* _Data for this exercise_

[BEGIN]

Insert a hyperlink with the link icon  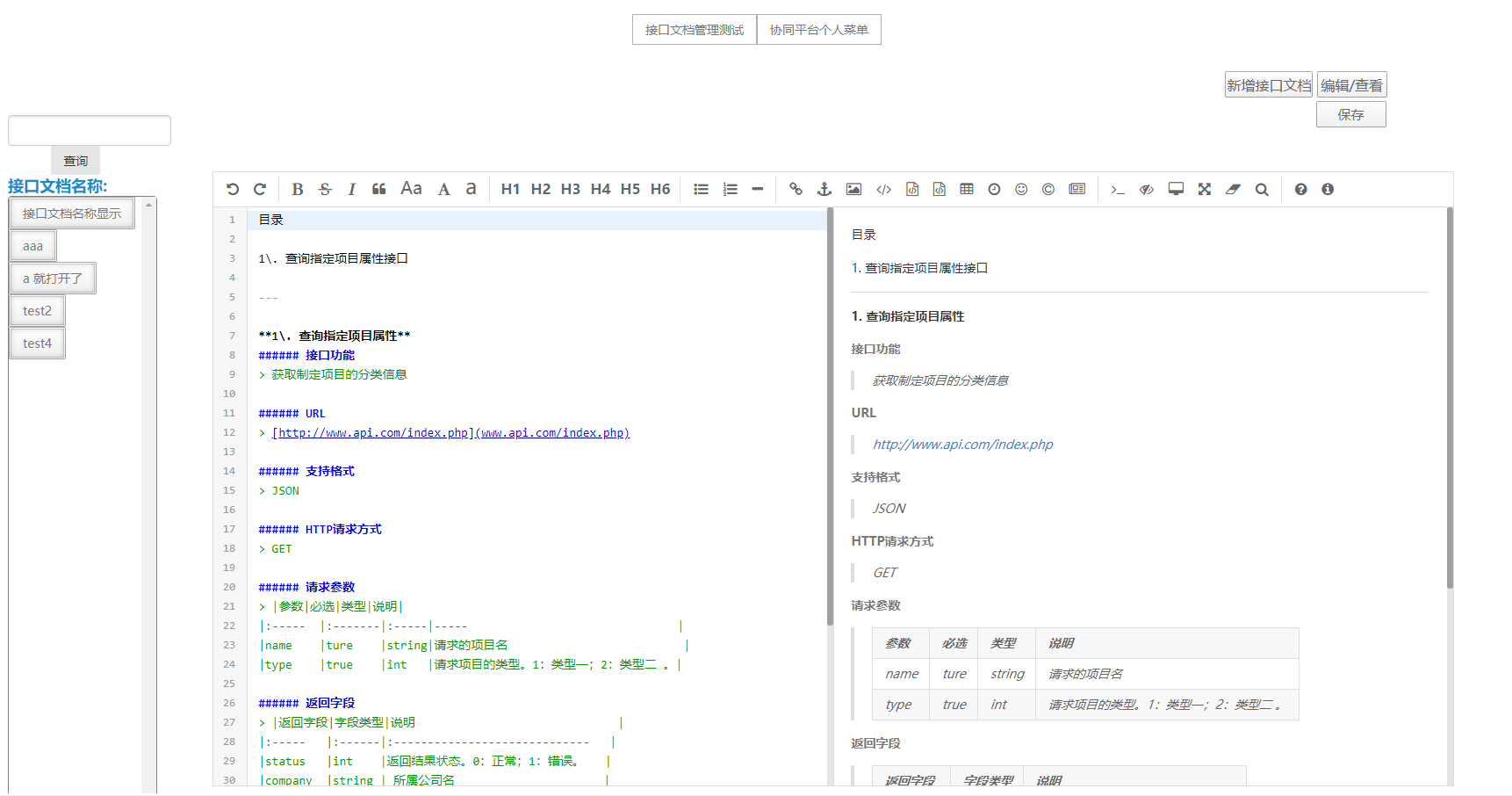coord(796,189)
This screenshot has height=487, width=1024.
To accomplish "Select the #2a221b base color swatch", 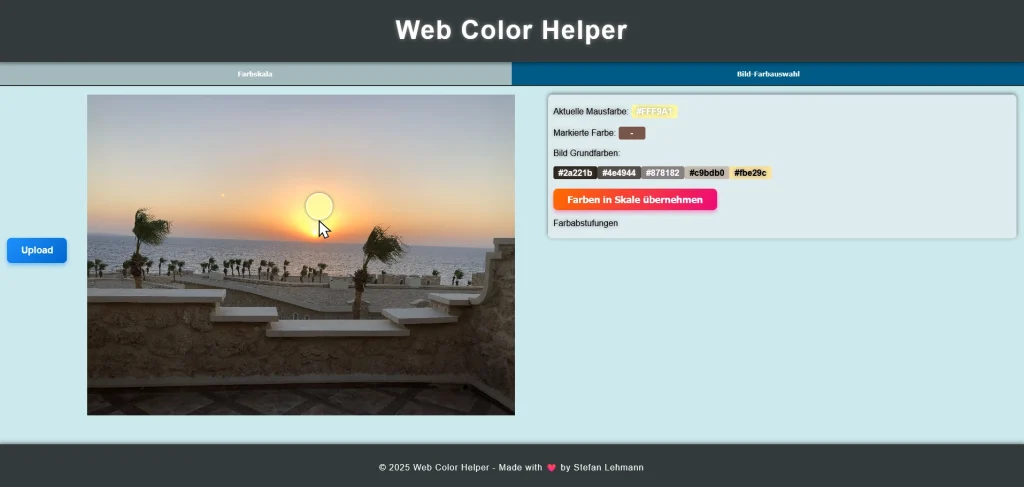I will (x=575, y=173).
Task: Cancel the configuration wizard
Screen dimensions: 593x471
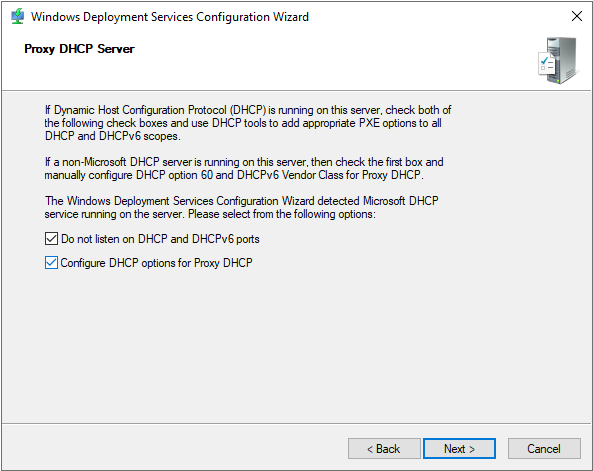Action: pos(544,449)
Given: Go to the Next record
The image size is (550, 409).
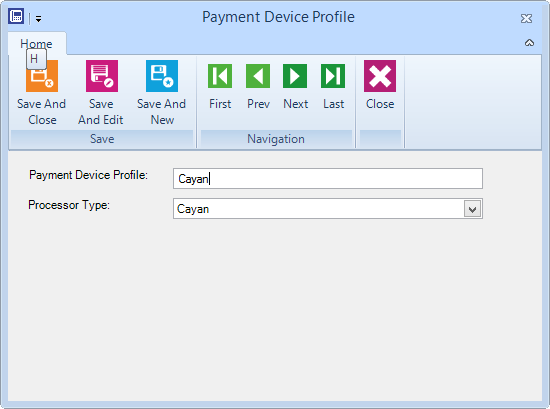Looking at the screenshot, I should (295, 76).
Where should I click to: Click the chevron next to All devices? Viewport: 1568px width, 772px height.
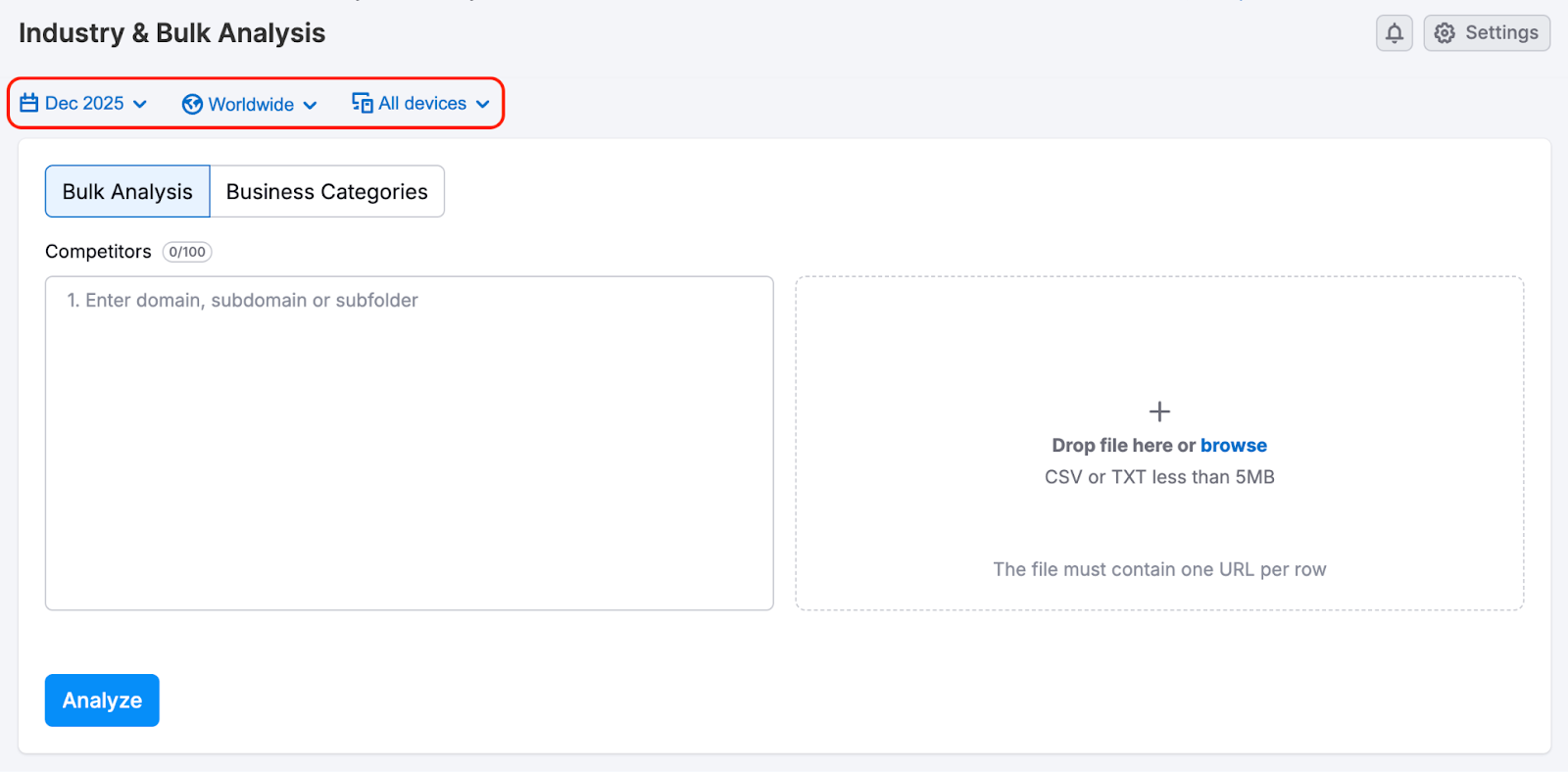482,104
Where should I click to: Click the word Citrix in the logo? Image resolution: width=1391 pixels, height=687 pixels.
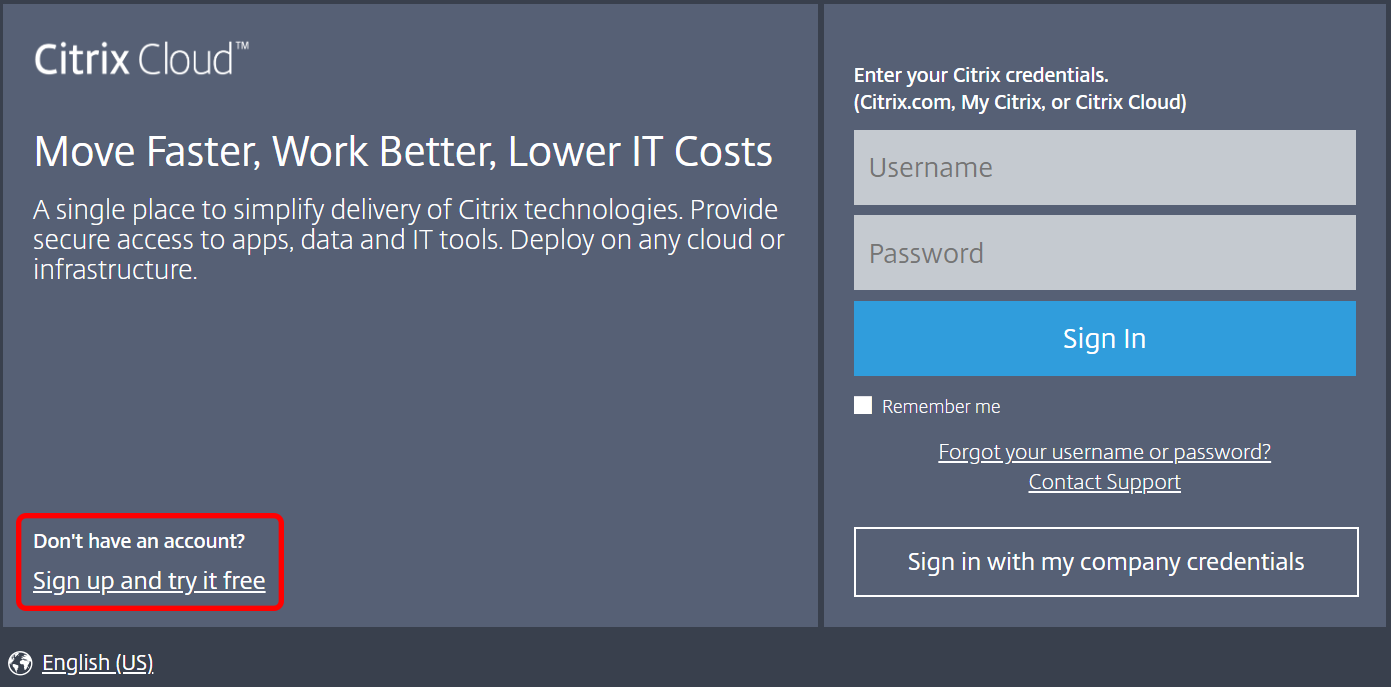pos(82,60)
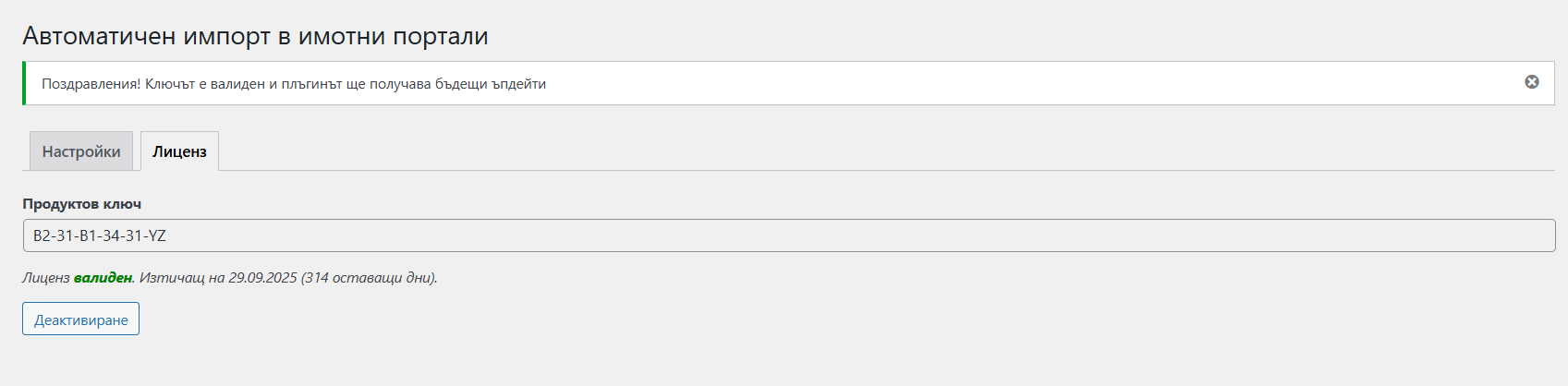Click the Деактивиране button
This screenshot has height=386, width=1568.
tap(81, 320)
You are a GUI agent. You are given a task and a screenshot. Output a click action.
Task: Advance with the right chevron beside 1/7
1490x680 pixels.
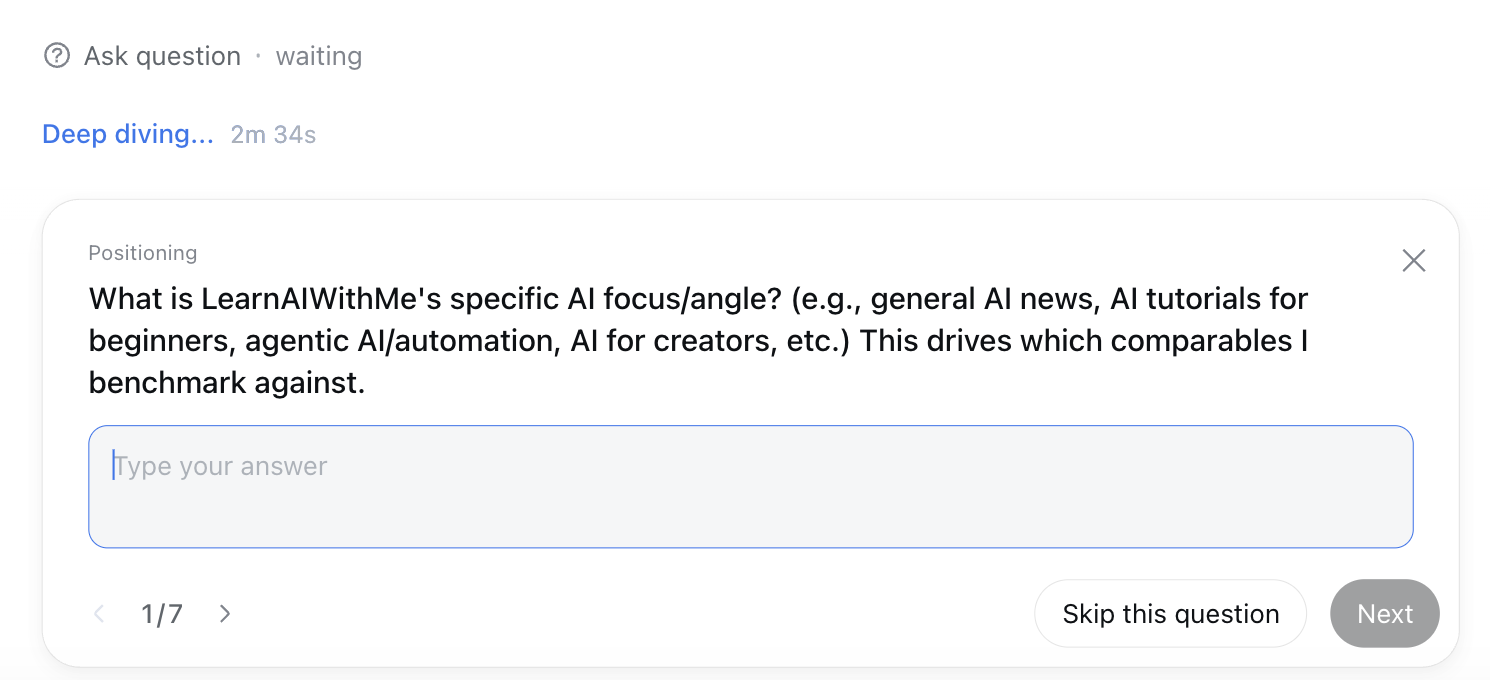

[END]

* _Challenge_
Repeat the rows above word for word, from the line containing "You are a GUI" through the end of the rows, including both of those lines. Leave out the pictures.

* _The response_
You are a GUI agent. You are given a task and a screenshot. Output a click action.
Task: Advance with the right chevron beside 1/7
1490x680 pixels.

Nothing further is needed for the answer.